ディストラクション・ベイビーズのあでゆのレビュー・感想・評価

3.1
愛媛県のこぢんまりとした港町・三津浜の造船所に2人で生活している芦原泰良と弟の将太。けんかばかりしている泰良はある日突然三津浜を後にし、松山の中心街で相手を見つけてはけんかを吹っ掛けていく。そんな彼に興味を抱いた北原裕也が近づき、通行人に無差別に暴行を働いた彼らは、奪った車に乗り合わせていた少女・那奈と一緒に松山市外へ向かう。

ディストーションの聞きまくったイントロが印象的。前半に関しては暴力映画やドラマというよりむしろ個人的には『It follows』的なホラーに近いと感じた。一回手を出したら負けるまでどこに逃げても永久に襲ってくる暴力マシンは、人間というより悪霊に親しい。殴る音とかもかなり現実的で修飾されてない感じがきつかった。

俳優たちの演技は軒並み素晴らしく、特に柳楽優弥の人間味を全く感じさせない機械のような演技(ある意味でデウス・エクス・マキナだ)と菅田将暉の小物感溢れる演技は迫真だ。特に最初の背中を追う長回しから漂う雰囲気がとても良い。
しかし、女子供構わず暴力を振るう姿は素直にきつい。僕にはこの映画がここまでやって描きたいものが何なのかよくわからないし、あったとしても不愉快の度合いのほうが強いと感じた。

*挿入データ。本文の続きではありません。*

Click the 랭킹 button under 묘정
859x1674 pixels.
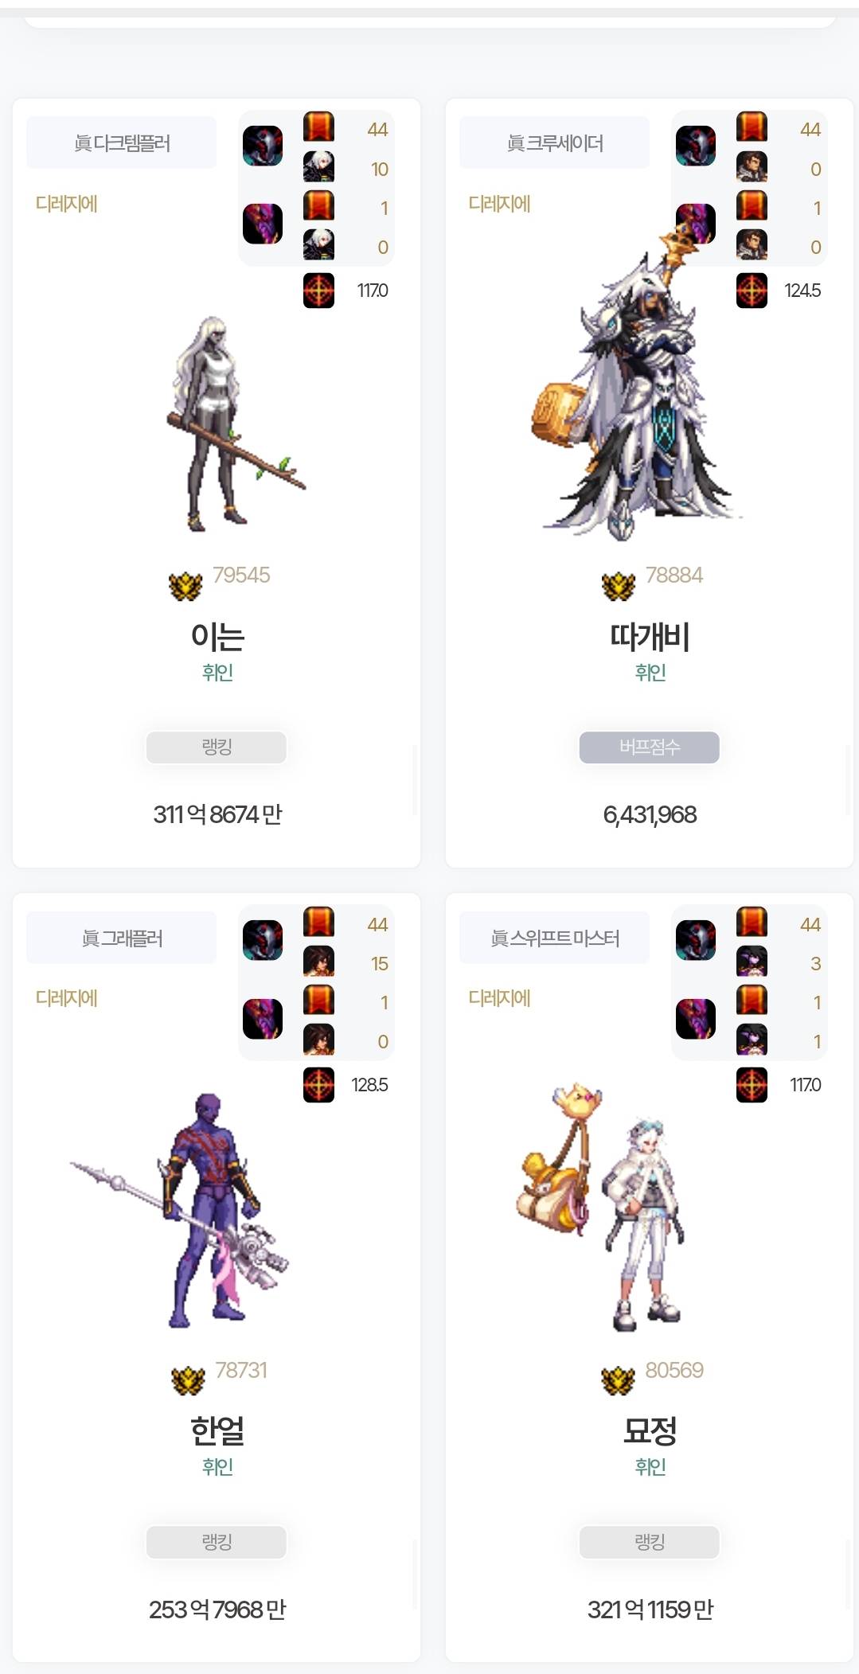[650, 1542]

ただ自分で思うのは、仮に本作が「実話を元にしています」と言われたら、「こんなひどいことが行われてたんだな」と感心しながら楽しめるんだろうなということ。しかし『冷たい熱帯魚』とか『凶悪』とかは彼らなりの論理というか、暴力を行う理由があるから納得がいく。それは『ダークナイト』のジョーカーも同じだ。比較して、この『デストラクション・ベイビーズ』は単なる暴力装置に過ぎないから不快に感じるのかもしれない。まあ不快に感じるのが正解なのかもしれないが。

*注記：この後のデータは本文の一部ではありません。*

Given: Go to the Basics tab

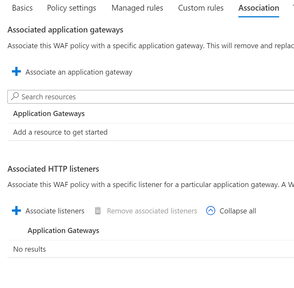Looking at the screenshot, I should (22, 8).

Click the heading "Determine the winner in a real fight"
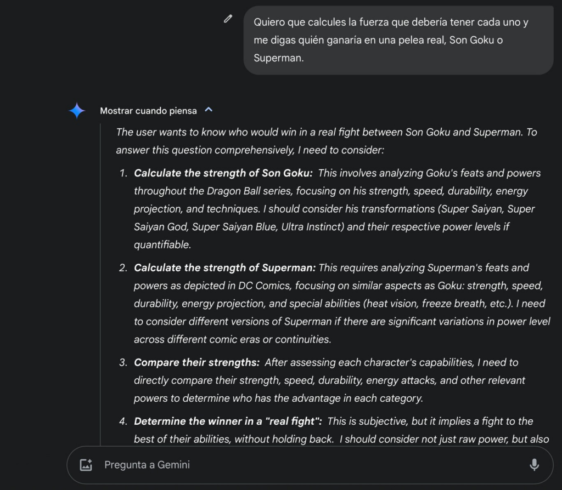click(228, 421)
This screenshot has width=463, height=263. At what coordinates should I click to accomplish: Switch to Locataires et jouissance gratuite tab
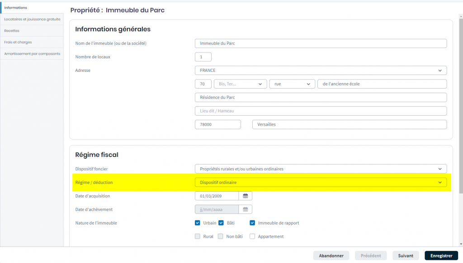pos(32,19)
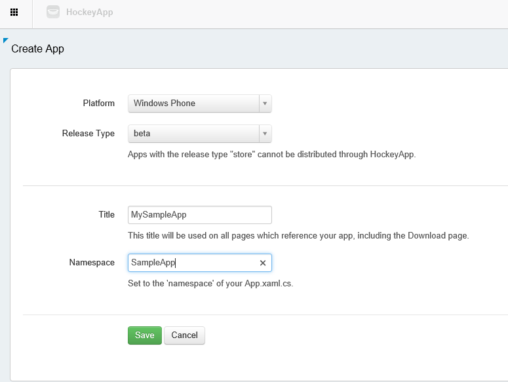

後半は本作が実話かと思わせるような演出へと映るが、ここまで前触れなく無機質な作品を描くなら、このパートは不必要にも感じた。
一方でラストの弟パート、開幕とほとんど同じシーンになっている円環構造では、弟が育ての親と祭りの存在(現実からの逃避)によって救済されることで、暴力の伝染から免れることができるという話だろうか。泰良(たいら)というから『ファイトクラブ』を目指したのかと思ったが、観てみると全く異なる作品だった。